### Creating master index based on features found in filenames

In [None]:
import glob, os, re
from importlib import reload

import numpy as np
import pandas as pd

import seaborn as sns
import matplotlib.pyplot as plt
import matplotlib

import byc
from byc import steady_state_analysis as ssa
from byc import constants, files, utilities, plotting
for pkg in [constants, files, utilities, plotting]:
    reload(pkg)

patterns = constants.patterns
plotting.set_styles(plt, matplotlib)

In [6]:
def find_measdirname_features(measdirpath, feature_patterns):
    """
    Take a micromanager multi-d acquisition output directory, e.g.
    "20210421_pJC031_BY4741_constantOD_250uM-Tet_time000_1", find
    values for different feature categories defined in feature_patterns,
    and return a dictionary of those feature names and their regex
    match objects in a dictionary
    """
    measdirname = os.path.basename(os.path.dirname(measdirpath))
    matches_dict = {}
    sampledf = pd.DataFrame({'sample': measdirname}, index=[0])
    for key, val in feature_patterns.items():
        feature_match = re.search(val, measdirname)
        if feature_match:
            matches_dict[key] = feature_match
            
    matches_dict['path'] = measdirpath.replace(measdirname, '')
    matches_dict['measdirname'] = measdirname
    return matches_dict

def measdf_from_features_dict(features_dict):
    """
    Iterate through each regex match object in the features
    dict, if the feature needs to be quantified, extract the 
    number. If not, extract only the match.group().

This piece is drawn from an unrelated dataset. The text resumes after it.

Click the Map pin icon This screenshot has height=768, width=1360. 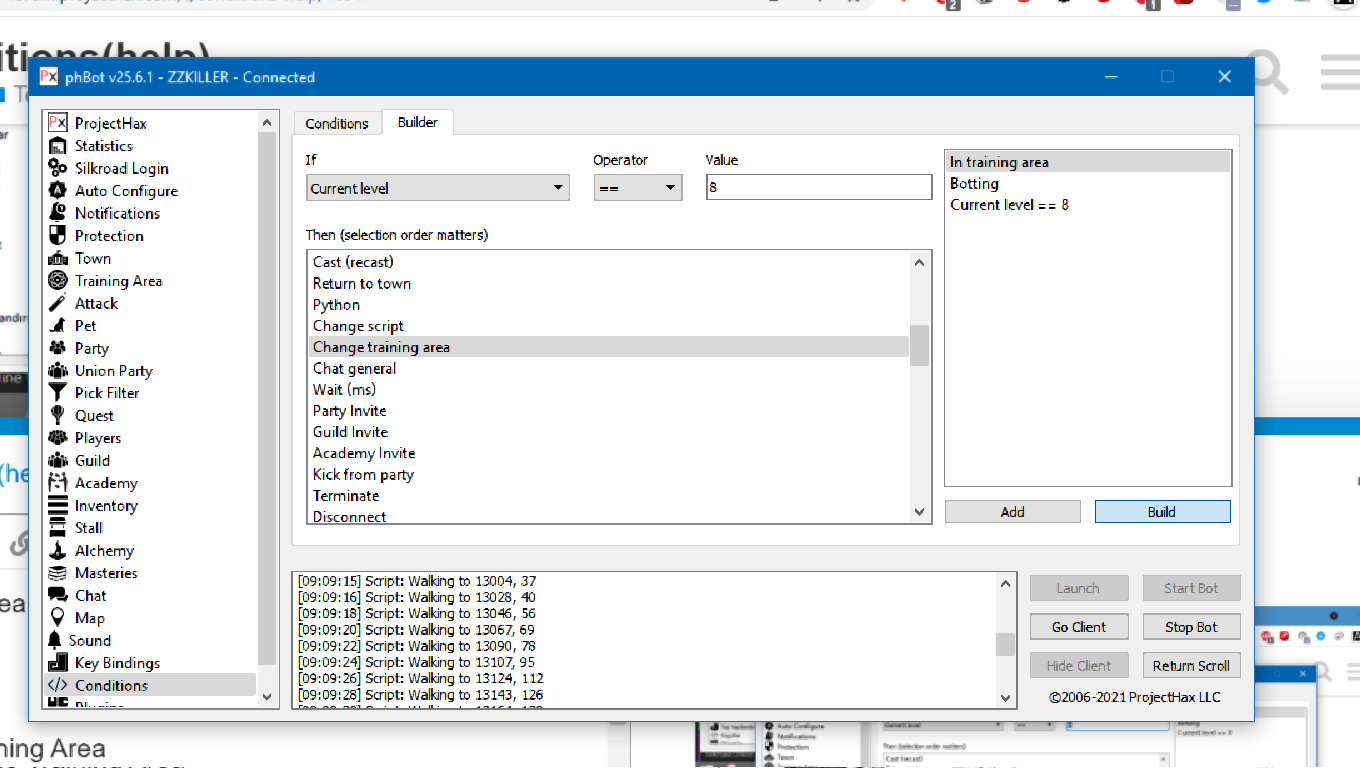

Then put
    these feature names and values into a single row dataframe
    for the measurement
    
    Return the dataframe
    """

    for key, val in features_dict.items():
        group0_vars = ['tet_concn',
                       'estradiol_concn']
        group1_vars = ['minutes',
                       'clone_number']
        # Some information annotated in find_measdirname_features
        # is already a string etc., so only extract groups if
        # the value in the features_dict is actually an re.Match
        if type(val) == re.Match:
            if key in group1_vars:
                number = val.groups()[1]
                features_dict[key] = np.float(number)
            elif key in group0_vars:
                number = val.groups()[0]
                features_dict[key] = np.float(number)
            else:
                value = val.group()
                features_dict[key] = value

    measdf = pd.DataFrame(features_dict, index=[0])
    return measdf

def make_ss_mdf(exptname, **kwargs):
    """
    Create and save master index made by scanning the directory
    matching `exptname` in constants.steady_state_data_dir
    and looking for features in those micromanager output
    directories defined in featuer_patterns
    """
    write_mdf = kwargs.get('write_mdf', True)
    return_mdf = kwargs.get('write_mdf', True)
    ssdir = constants.steady_state_data_dir
    exptdir = os.path.join(ssdir, exptname)
    datadir = os.path.join(exptdir, 'data')
    measdirpaths = glob.glob(f"{datadir}/*/")
    measdirpaths = [p for p in measdirpaths if os.path.isdir(p)]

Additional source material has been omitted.